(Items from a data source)
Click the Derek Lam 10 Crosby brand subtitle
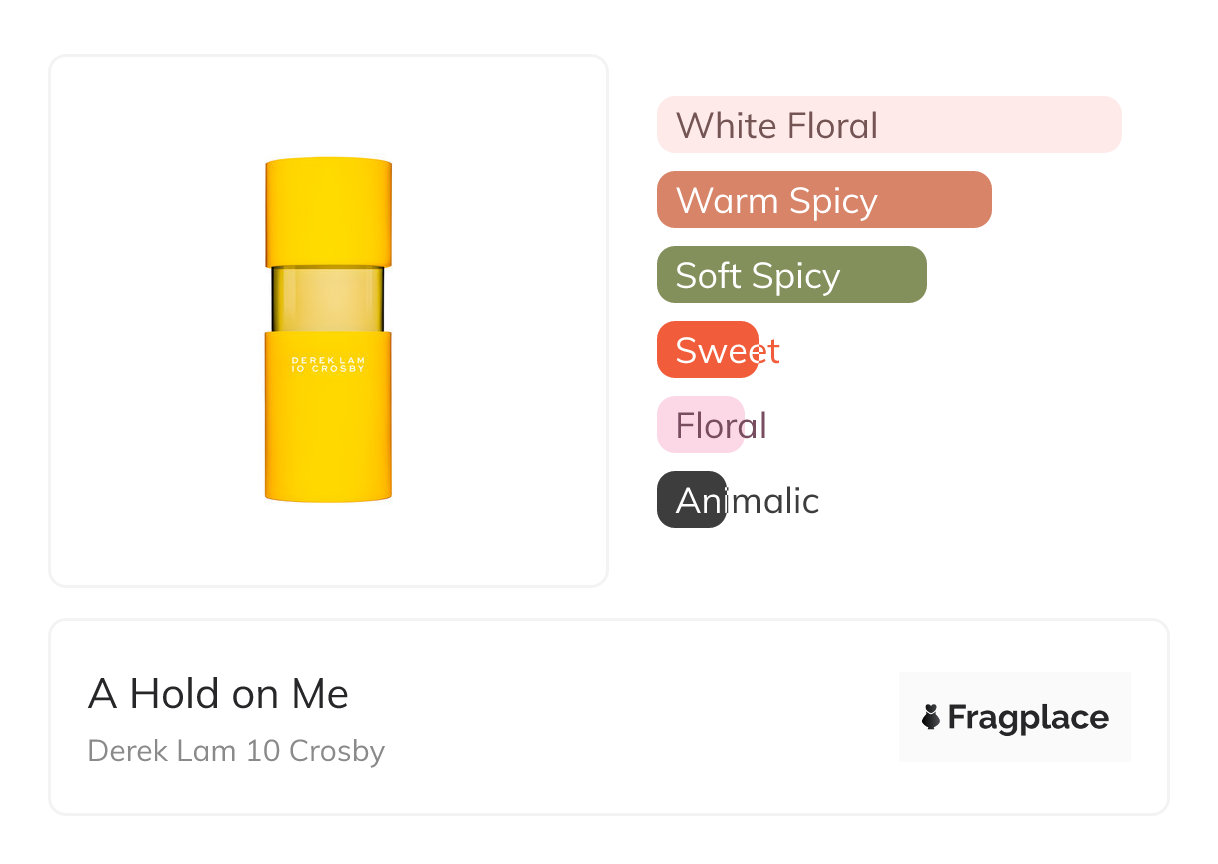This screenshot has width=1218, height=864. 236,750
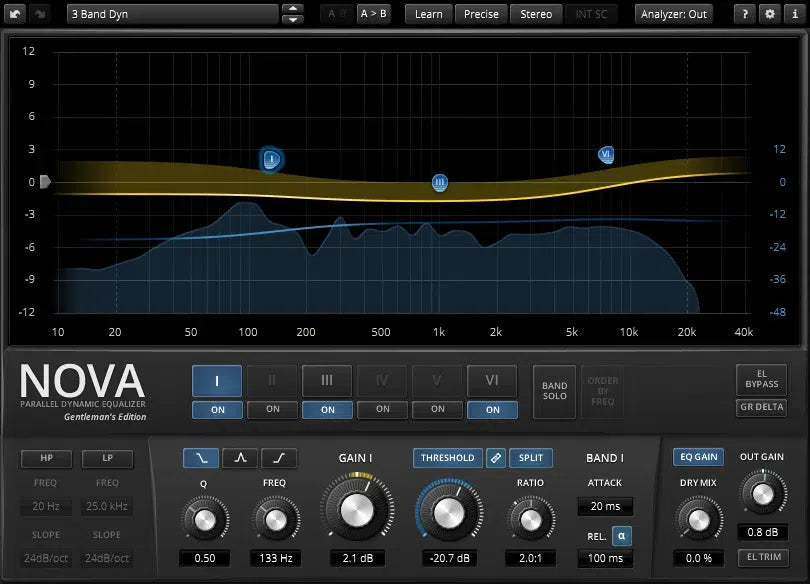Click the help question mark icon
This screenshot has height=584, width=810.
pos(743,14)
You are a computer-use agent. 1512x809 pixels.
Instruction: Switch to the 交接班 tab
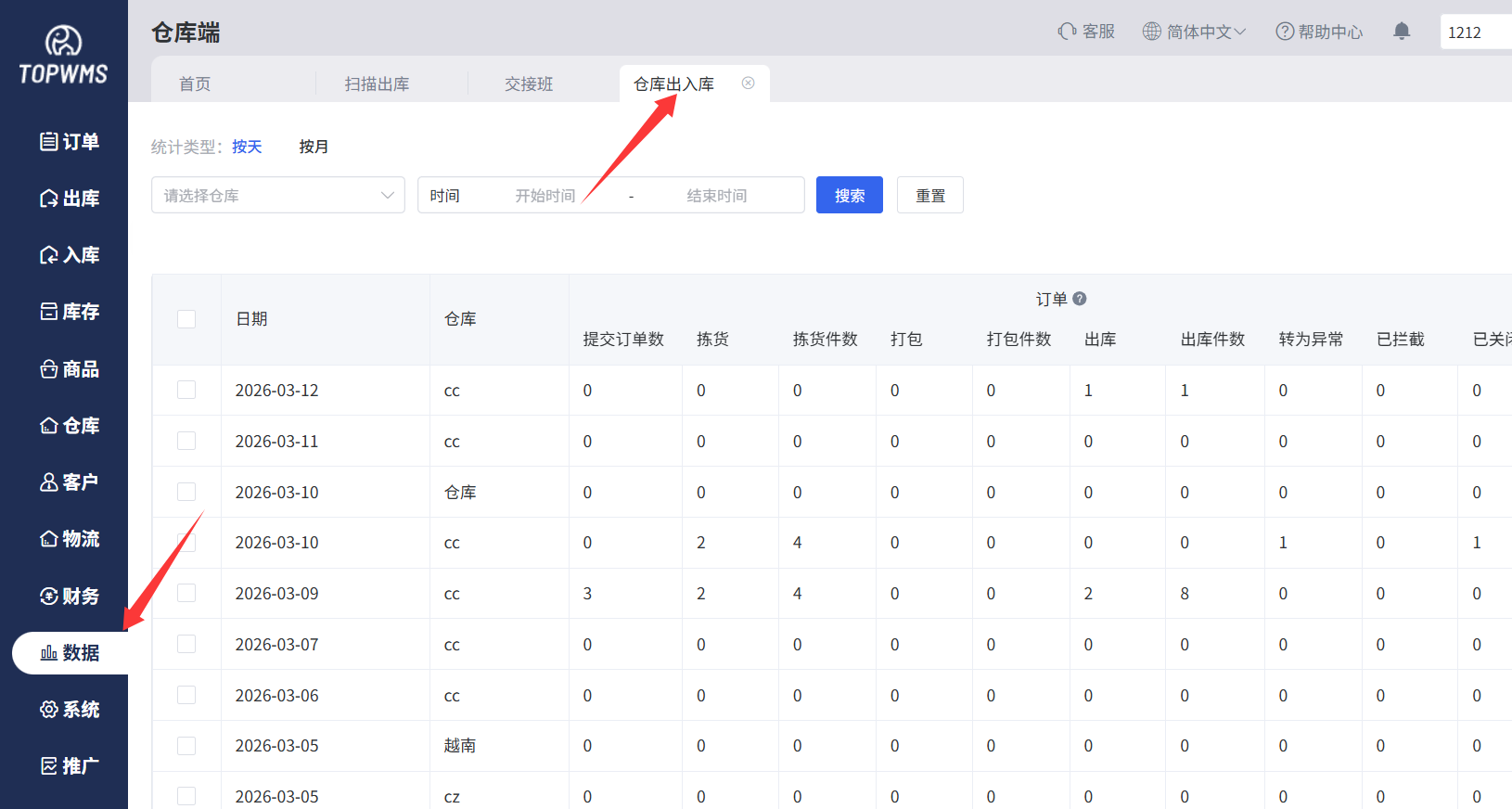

*Exercise*: Your reply should be the full data above, copied exactly, with no pictures in it.

*Exercise response*:
Click the Derek Lam 10 Crosby brand subtitle
This screenshot has width=1218, height=864. 236,750
Click the help question mark icon
This screenshot has height=584, width=810.
pos(743,14)
You are a computer-use agent. 1512x809 pixels.
Instruction: Switch to the 交接班 tab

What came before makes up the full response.